Au Palais de la Rénovation, les dossiers militaires ne sont jamais traités avec la distance feutrée de la diplomatie civile. Ce mercredi, le président Brice Clotaire Oligui Nguema a reçu les responsables des structures de formation militaire pour une audience aux allures de conseil de guerre pédagogique. Pour celui qui est à la fois Chef de l’État et Chef suprême des Forces de défense et de sécurité, l’enjeu est limpide : la refondation du Gabon passe par l’excellence de son armée. En convoquant les patrons des académies et des écoles de guerre, le général-président entend passer au scanner un dispositif national de défense dont il veut faire la vitrine de la nouvelle République.
Cette rencontre stratégique ne s’est pas limitée aux rapports de routine.

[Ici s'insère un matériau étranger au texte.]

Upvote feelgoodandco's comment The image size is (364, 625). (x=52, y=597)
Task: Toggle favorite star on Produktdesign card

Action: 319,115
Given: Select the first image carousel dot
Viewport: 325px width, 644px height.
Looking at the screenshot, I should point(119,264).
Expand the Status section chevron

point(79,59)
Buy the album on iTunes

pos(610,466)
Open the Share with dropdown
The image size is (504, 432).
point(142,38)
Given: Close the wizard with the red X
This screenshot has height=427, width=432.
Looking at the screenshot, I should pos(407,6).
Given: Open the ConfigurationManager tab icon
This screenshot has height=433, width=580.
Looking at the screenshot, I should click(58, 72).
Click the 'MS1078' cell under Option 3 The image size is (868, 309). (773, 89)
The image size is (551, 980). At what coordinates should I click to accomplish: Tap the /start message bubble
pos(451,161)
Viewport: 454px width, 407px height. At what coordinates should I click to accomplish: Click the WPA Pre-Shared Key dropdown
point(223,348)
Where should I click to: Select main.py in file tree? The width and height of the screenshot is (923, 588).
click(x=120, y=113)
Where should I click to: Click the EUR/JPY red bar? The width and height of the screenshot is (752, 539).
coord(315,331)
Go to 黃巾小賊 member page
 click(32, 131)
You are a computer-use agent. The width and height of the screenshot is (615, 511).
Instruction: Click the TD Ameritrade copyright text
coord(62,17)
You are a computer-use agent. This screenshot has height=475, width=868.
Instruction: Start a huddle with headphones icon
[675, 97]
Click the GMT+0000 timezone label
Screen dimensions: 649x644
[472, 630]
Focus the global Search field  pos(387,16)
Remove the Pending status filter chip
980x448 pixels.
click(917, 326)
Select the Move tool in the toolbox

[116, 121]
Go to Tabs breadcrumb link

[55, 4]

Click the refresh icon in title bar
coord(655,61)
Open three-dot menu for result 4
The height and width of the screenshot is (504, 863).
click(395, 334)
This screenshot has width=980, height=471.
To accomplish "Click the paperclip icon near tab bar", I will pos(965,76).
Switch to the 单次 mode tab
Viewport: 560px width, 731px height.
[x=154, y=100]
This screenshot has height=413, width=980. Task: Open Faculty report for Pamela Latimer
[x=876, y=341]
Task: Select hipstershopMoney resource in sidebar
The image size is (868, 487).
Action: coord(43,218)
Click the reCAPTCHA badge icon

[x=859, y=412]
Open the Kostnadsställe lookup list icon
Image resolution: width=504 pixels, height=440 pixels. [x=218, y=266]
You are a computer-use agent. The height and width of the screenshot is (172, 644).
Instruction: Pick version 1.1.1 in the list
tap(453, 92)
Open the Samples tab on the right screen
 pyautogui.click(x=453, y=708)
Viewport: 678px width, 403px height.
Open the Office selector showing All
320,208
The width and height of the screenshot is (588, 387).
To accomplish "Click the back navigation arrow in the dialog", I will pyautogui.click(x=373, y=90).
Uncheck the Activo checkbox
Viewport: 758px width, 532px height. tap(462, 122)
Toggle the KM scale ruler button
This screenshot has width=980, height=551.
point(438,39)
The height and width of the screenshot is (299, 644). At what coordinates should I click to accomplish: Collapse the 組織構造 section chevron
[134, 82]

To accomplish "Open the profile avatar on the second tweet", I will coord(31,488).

Fort de son propre parcours sous les drapeaux, le Chef de l’État a examiné avec une précision chirurgicale l’organisation, les contraintes opérationnelles et les perspectives d’évolution des grandes écoles militaires du pays. L’objectif affiché est d’adapter, sans tarder, les cursus et les méthodes d’instruction aux menaces asymétriques et aux défis sécuritaires contemporains. Pour Libreville, il ne s’agit plus seulement de former des soldats, mais de forger une élite intellectuelle et tactique, capable de porter la voix du Gabon sur l’échiquier de la sécurité collective en Afrique centrale.Le témoignage du Général Guy Pamphile Mouissia, à l’issue de l’audience, a souligné la singularité de ce dialogue direct. Parlant d’un climat de « franchise » et d’« écoute », le haut gradé a mis en lumière une méthode Oligui Nguema qui tranche avec le passé : une immersion totale dans les réalités du terrain pour identifier les leviers d’amélioration. Depuis le 30 août 2023, la formation militaire est redevenue un pilier central de l’action publique, bénéficiant d’une attention politique et de ressources destinées à combler les insuffisances matérielles et pédagogiques accumulées au fil des décennies.L’ambition de cette mue dépasse les frontières nationales. En alignant ses standards de formation sur les exigences internationales, le Gabon cherche à renforcer son intégration au sein des dispositifs de la CEEAC (Communauté économique des États de l’Afrique centrale). Dans une sous-région marquée par l’instabilité, disposer d’une armée disciplinée, compétente et interopérable est un atout diplomatique majeur. La formation devient ainsi un outil de « soft power » militaire, permettant au pays de s’affirmer comme un pôle de stabilité et d’expertise au cœur du bassin du Congo.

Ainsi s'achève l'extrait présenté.